Taxes Yes there is a special way to report income from an arrangement like this. You will fill out a Schedule E form in addition to your regular tax documents. You will also be able to write off a percent of housing expenses and depreciation on the home. I have been told it is not a simple tax situation and to consult a CPA that specializes in real estate.

  • 3
    Is it possible to have a trust buy and own the property, and for everyone to be a tenant with the trust as the owner ?
    – Criggie
    Commented Jul 25, 2017 at 6:57
  • 1
    Trusts can and do own rental property. I am not an expert but financing is more difficult to find and expensive when buying as an entity. Commercial financing usually requires 25% down and will result in a higher interest rate. You can buy in your own name (for better financing terms) and transfer into a trust, but that can trigger a due on sales clause where the bank can demand the entire mortgage balance. Commented Jul 25, 2017 at 13:59

It's doable, but there's a fair amount of risk involved. The biggest issue is that your roommates could move out. It's possible that they could have a falling out, get a job in a different city, or just move on. How difficult would it be to find another roommate? How many roommates can you lose and still afford to pay the mortgage, insurance, taxes, and all the rest of your living expenses?

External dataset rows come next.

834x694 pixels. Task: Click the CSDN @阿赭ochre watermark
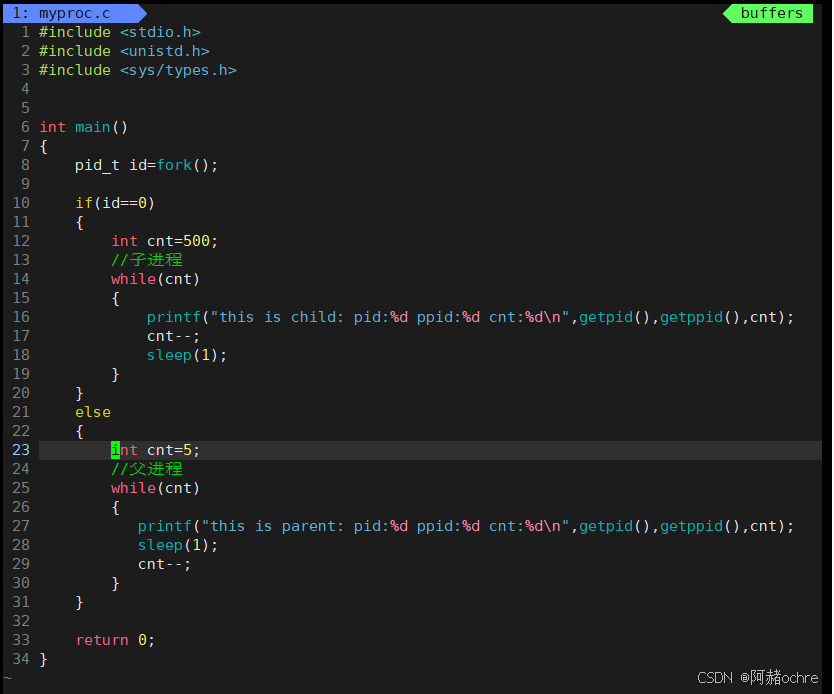[757, 678]
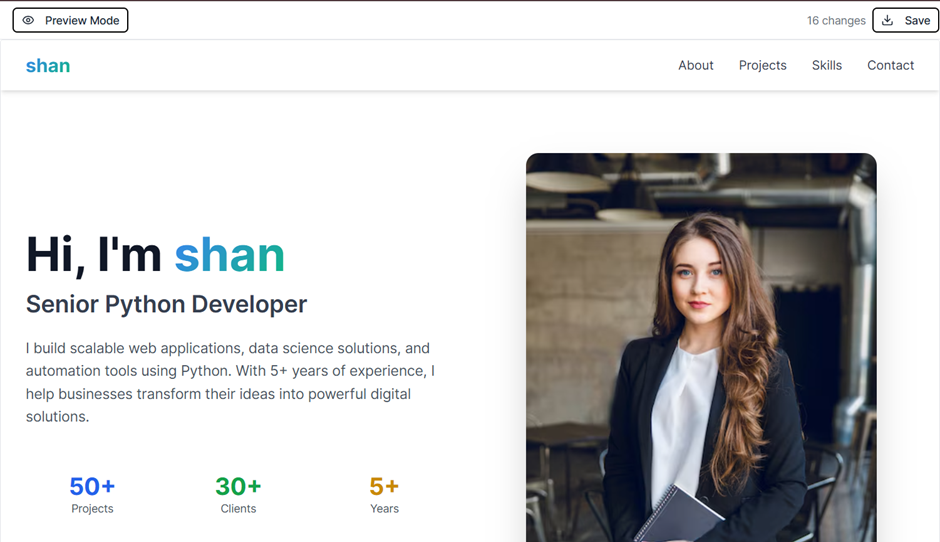Click the gradient 'shan' name text

pyautogui.click(x=229, y=254)
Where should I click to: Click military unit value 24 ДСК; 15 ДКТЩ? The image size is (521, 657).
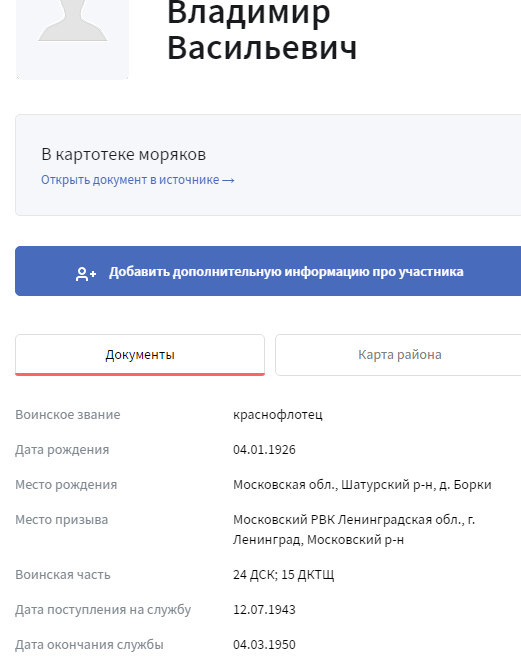(284, 574)
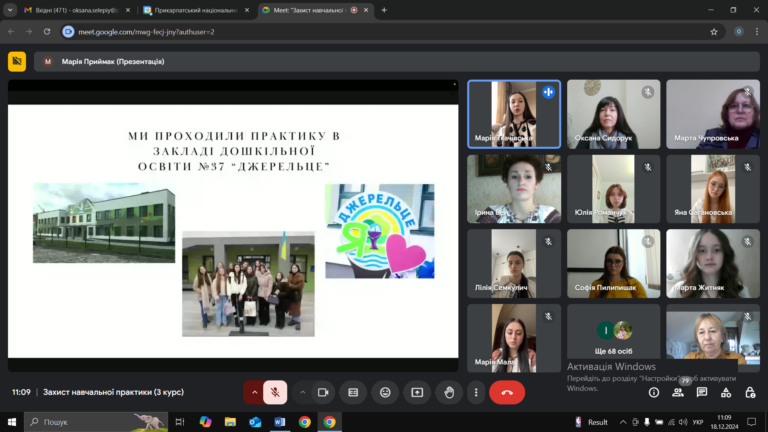Expand video settings arrow beside camera
768x432 pixels.
pyautogui.click(x=303, y=392)
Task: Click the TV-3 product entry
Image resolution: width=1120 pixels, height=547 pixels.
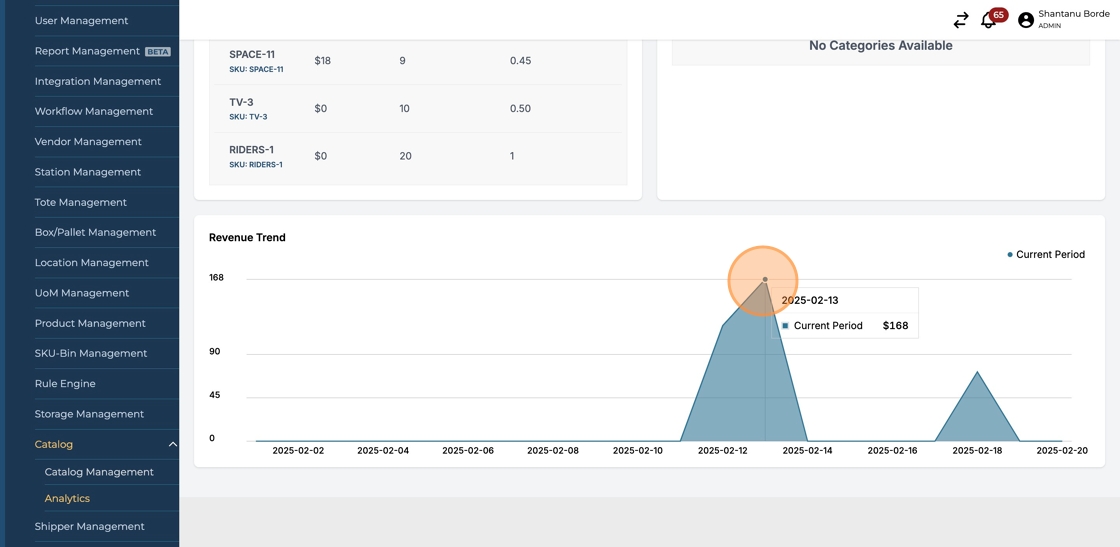Action: coord(241,102)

Even if you you retain all of your roommates until the mortgage is paid off, there's still some risk involved. If you were to lose your job, could you continue to make mortgage payments? Worst case scenario is that you could become unemployed for a time while home values in your State/City/neighborhood are crashing.

Last, the position on landlord has the potential to be lucrative, but also comes with a fair amount of responsibility. It will be a drain on your time to maintain the house and to make sure you always have tenants. I know you said that your roommates are good about paying on time, but are you willing to evict a friend because they won't/can't pay rent? It's easier to ask the landlord for an extension on rent when you're friends.

All that being said, I think that this idea is worth considering. My recommendation is that you consider every aspect of it, and proceed cautiously if you choose to do so.


I've done this, both as one of the renters and (in a different house) as the landlord. I had roommates I had not lived with before though. It's definitely doable, but can get awkward.

Some advice in no particular order

  1. Make sure you can afford the house on your own. This avoids the awkward situation of making you financially dependent on your friends. Also, it shouldn't be a problem for a 110k house on a 70k salary.

  2. Set the rent below market rates. The arrangement should be financially beneficial to everyone, not just yourself.

  3. Expect your roommates to leave eventually. These days people will go where job opportunities take them.

  • 1
    Caveat: If you set rent below market rates, you lose some tax benefits. Commented Jul 26, 2017 at 16:24
  • Maybe instead of an outright rebate other perks can be offered, so that tax benefits can be kept? Which would be good choices, and which are to be avoided? Commented Jul 27, 2017 at 11:51

Mixing friendship and money, whether that's loans or landlording, is risky. Often things work out, but sometimes the unexpected happens, and it doesn't. If things go wrong, are you prepared to walk away from either the friendship or the money?

After you've considered that, the next question is how your roommates feel about the deal. You're looking to charge your friends $2000 to rent part of a property that, from the sound of it, they could rent much cheaper from a stranger. Maybe the market is different in Cleveland, but in my area, I'd expect to pay $2000 in rent for a place worth closer to $300,000 than $100,000. Have your roommates expressed interest in the idea, and have you discussed dollar values with them? Are you still interested if they ended up paying $1600 in rent? $1000?